Отрывисто, как подбитый, кружил прозрачный воробей над умирающей улицей. «Бип-бип» – пульсировала в ней увядающая жизнь. Малыш дрожал, и ни вкусов, ни запахов не было; все почти полностью обесцветилось. «Бип-бип» – слышал воробей – и ни одного знакомого голоса. А тише – чуть поодаль, где ниже на два тона. Там тысячи покинутых никому не нужных бумаг ждали дождь, и, наконец, поднялся ветер. «Дорогие! Мы с вами! Держитесь!» – читались обрывки писем, адресованных людям, чьи дома сгорели в огне этого лета. Выброшенные письма при смерти лежали на грудах нетронутой одежды, обуви, лекарств, обращаясь к небу: «Мы верим!»
И вдруг зашептались окна. Еще не успев назвать имени этого голоса, но уже угадав его, Б. выбежал на балкон и протянул руки навстречу хлыстающему их дождю. Ошалелый от счастья, он подставлял лицо, пытался словить капли щеками. Тогда он увидел, что из других окон, – наверно, изо всех окон дома, – руки, руки виновников. Как к покаянию, к дождю тянулись десятки заключенных, захлебывающихся эмоциями при виде соседних кающихся рук. В этом всеобщем инстинктивном стремлении мелькала единая неразделенная надежда на освобождение.
Дождь накрыл Марию Ильиничну вместе с внезапно вырвавшимся воспоминанием. Вокруг дачного домика шумел ливень. Маленькая Маша одевалась, влезала в зеленые резиновые сапоги и шлепала с ведром к водопроводной трубе, торчащей в одном из углов участка. Под отвернутым тугим краном ливень стучал о ведро; пахло железом и размягшей сырой землей. Бабуся лежала в комнате у окна, держась за ногу. Легко хлопнула дверь. Скрипнул шпингалет, и Маша села на свою узкую кровать.
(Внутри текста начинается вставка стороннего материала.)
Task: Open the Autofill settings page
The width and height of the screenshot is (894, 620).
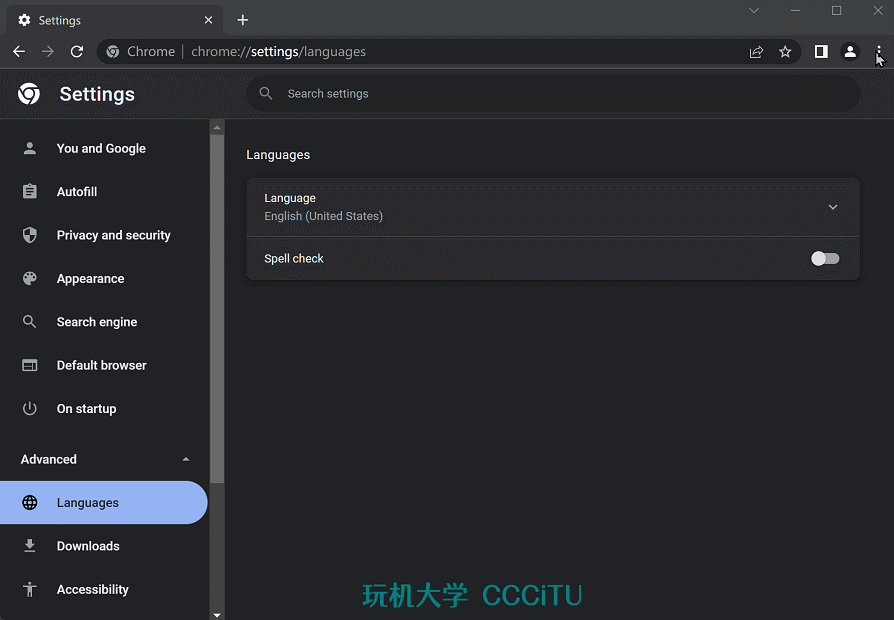Action: click(x=77, y=192)
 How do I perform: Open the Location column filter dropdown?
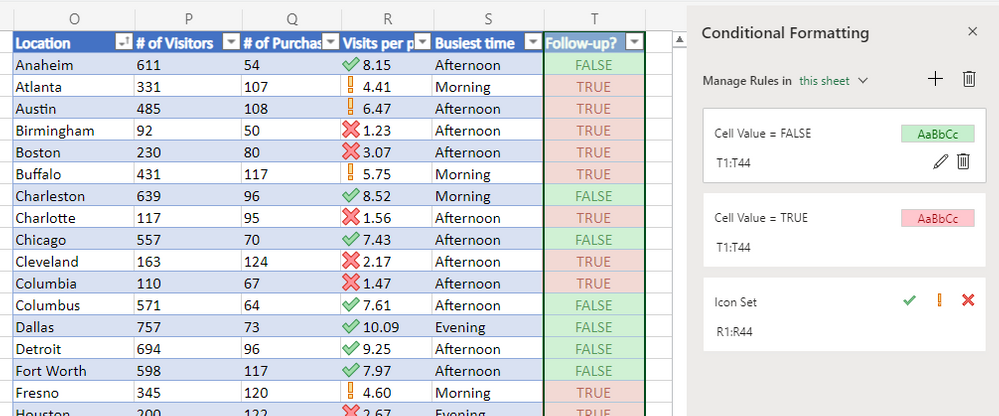123,42

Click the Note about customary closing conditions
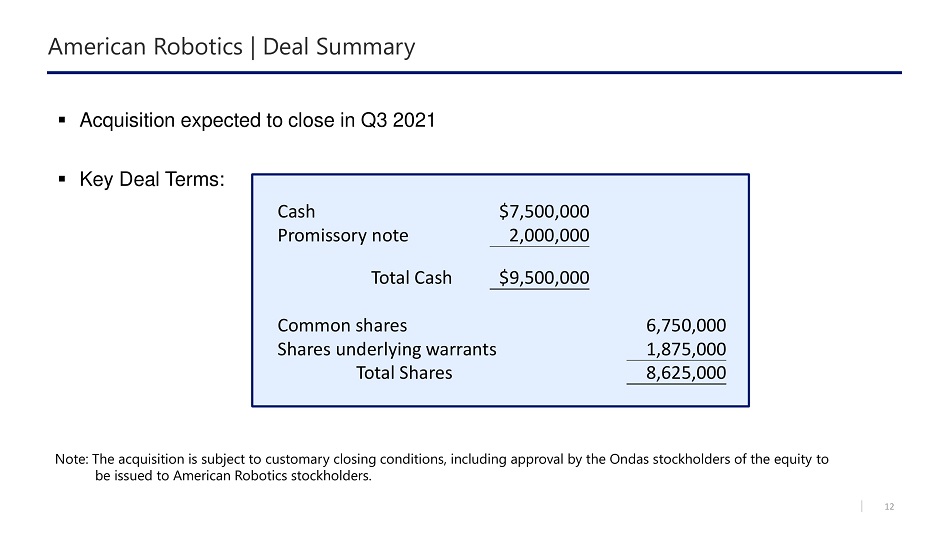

– Бабуся, а почему ты держишься за ногу?
– Болит, котенок.
– Почему?
– А в дождь всегда болит, котенок.
Скрипели сухие доски, Маша сбегала в замерзшие сени стащить из миски горсть бело-розовых ягод. На высокой прогретой койке она разжевала одну. Хрустящая и водянистая, она жгла и щипала рот. Несносная горечь раздирала горло еще долго после того, как Маша проглотила то, что считала ягодой. Это была редиска, взросшая в самом дорогом сердцу запахе железной воды.
«Горько! Горько!» -- продолжали кричать и под дождем, будто догадываясь обо всех воспоминаниях.

Редко и вдумчиво шмыгали вдалеке машины, раздирая полотно капель.
Что-то упало, задев лицо, – я поймала. Это слепой слизень прятался в ссохшемся листе. Он не видит, как утки чертят треугольники, вьющиеся за ними черными лентами. Здесь мы слепнем и обманываемся. Мы выставили фонари перед собой, чтобы никогда не видеть свои тени. А на той стороне ни один фонарь никогда не окажется спереди. Сделай один единственный шаг. Признайся, ты убивала и не хотела замечать. Пусть только сегодня, накануне 26 августа, верь и иди на ту сторону. Уже ощущаются все запахи. Кисло пахнет выгоревшая земля. Еще вчера совсем ничем не пахло, и все было обесцвечено. Капли дождя приносят себя в жертву. Босые ступни вминаются в теплую сырость. Истерзанная одичалая земля ласкает и омывает слезами ноги того, кто просит у нее прощения.